GOAL
Render the listing lines between the line holding "Screen dimensions: 1512x797" and the line holding "tap(786, 93)", inclusive, as a JSON list of strings with one string per line and blank lines left out.

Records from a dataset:
────────────────────────────────────────
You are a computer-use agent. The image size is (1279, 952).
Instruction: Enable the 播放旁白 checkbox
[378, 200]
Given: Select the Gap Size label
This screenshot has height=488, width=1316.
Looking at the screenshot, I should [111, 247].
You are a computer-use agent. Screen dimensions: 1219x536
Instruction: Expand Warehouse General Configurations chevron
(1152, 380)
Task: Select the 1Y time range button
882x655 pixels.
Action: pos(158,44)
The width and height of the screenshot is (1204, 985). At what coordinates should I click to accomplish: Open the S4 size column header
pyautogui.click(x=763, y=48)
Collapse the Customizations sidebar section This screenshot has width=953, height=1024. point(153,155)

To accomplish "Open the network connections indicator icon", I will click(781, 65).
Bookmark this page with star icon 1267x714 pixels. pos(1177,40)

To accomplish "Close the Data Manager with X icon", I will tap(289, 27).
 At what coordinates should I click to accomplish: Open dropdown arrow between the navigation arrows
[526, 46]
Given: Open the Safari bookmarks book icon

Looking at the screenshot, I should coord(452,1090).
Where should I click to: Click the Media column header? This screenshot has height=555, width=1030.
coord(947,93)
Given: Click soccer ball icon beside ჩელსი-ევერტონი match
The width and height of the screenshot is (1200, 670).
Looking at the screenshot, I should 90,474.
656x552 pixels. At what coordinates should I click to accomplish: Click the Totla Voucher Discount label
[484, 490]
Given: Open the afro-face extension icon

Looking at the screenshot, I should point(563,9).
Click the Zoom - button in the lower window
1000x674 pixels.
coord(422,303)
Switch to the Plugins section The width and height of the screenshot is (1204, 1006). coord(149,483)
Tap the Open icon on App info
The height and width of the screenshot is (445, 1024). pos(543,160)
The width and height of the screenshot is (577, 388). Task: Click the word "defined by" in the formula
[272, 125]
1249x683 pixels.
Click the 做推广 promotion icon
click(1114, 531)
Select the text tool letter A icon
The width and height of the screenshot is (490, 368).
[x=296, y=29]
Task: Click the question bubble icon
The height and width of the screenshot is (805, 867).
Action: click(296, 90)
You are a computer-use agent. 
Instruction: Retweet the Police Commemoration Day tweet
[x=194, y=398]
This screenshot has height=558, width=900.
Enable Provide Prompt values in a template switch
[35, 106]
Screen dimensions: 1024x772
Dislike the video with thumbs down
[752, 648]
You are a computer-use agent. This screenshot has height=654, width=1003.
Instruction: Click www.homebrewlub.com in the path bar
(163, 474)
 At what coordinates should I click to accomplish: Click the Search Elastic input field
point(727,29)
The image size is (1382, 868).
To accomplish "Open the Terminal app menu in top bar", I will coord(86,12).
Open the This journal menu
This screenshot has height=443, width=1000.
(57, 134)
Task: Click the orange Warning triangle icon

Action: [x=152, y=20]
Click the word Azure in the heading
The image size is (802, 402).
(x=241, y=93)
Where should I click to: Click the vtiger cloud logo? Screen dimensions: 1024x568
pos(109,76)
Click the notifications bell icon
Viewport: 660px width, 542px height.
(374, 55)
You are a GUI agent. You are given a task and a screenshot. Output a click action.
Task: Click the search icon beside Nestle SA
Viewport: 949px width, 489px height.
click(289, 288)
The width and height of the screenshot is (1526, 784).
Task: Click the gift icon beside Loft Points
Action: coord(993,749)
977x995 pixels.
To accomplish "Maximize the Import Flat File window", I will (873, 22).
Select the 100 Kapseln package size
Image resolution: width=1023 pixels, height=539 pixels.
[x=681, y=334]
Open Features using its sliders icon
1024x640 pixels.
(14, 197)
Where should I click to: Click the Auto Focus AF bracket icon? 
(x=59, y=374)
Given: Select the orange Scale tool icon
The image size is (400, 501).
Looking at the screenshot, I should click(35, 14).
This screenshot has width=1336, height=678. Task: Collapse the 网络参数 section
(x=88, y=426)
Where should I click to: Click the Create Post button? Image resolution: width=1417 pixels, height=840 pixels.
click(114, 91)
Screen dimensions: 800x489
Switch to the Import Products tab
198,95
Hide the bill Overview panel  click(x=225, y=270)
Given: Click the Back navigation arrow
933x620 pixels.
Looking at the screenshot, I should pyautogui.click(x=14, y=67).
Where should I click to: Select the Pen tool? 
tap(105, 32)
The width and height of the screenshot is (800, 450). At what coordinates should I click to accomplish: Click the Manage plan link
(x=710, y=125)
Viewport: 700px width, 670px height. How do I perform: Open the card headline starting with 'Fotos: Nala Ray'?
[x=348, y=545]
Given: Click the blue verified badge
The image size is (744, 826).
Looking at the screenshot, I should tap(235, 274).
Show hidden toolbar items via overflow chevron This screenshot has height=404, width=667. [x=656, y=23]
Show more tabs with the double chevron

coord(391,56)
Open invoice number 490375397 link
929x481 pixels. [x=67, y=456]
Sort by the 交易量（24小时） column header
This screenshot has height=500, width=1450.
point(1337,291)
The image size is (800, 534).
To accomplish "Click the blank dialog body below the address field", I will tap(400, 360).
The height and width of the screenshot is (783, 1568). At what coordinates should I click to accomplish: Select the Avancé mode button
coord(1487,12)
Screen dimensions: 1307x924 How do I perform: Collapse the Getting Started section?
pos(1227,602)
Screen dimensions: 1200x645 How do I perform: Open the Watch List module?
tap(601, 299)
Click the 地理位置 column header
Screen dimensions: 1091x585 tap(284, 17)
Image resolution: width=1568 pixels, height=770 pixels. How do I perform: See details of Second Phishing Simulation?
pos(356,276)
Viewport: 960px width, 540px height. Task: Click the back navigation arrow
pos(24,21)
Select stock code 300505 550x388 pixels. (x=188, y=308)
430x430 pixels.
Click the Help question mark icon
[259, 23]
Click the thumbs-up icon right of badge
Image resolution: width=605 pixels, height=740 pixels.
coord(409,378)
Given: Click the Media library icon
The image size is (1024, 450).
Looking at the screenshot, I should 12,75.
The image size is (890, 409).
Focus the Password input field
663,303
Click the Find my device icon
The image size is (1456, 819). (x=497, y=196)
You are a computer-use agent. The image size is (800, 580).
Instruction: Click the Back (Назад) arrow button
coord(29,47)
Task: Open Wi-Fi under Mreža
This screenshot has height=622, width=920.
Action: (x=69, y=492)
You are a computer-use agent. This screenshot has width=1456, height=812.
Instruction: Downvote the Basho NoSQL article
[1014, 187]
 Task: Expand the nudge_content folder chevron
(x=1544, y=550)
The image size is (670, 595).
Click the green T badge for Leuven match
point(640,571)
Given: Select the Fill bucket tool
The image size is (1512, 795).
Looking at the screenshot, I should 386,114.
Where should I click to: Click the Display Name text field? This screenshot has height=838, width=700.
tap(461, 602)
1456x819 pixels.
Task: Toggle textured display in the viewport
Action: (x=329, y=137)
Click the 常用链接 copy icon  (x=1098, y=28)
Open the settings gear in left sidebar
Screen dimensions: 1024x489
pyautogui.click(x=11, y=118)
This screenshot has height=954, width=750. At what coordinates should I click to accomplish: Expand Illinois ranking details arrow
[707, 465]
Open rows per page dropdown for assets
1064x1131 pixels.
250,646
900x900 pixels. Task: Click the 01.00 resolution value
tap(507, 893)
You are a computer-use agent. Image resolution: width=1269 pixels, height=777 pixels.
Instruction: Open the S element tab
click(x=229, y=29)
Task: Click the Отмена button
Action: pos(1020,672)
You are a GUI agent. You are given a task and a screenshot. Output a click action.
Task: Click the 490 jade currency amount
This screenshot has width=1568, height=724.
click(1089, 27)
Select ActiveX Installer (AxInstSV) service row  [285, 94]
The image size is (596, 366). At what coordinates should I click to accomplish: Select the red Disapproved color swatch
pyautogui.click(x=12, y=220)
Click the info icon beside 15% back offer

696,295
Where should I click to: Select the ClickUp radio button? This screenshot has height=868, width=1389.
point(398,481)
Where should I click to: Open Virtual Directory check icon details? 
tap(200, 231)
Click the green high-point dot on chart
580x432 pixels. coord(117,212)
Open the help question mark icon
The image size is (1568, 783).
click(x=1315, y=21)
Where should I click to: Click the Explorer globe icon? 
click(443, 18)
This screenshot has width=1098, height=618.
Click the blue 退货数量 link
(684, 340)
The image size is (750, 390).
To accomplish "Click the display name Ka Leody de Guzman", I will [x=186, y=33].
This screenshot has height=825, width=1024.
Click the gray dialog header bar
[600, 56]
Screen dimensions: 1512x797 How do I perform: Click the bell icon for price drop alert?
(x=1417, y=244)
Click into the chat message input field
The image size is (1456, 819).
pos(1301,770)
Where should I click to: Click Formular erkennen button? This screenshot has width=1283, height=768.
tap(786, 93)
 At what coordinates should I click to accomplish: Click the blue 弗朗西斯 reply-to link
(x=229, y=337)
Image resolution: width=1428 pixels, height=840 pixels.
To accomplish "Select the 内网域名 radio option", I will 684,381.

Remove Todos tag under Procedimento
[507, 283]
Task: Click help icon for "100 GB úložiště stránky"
────────────────────────────────────────
REPLY TO THE EXERCISE
[
  "Screen dimensions: 1512x797 How do I perform: Click the bell icon for price drop alert?",
  "(x=1417, y=244)",
  "Click into the chat message input field",
  "The image size is (1456, 819).",
  "pos(1301,770)",
  "Where should I click to: Click Formular erkennen button? This screenshot has width=1283, height=768.",
  "tap(786, 93)"
]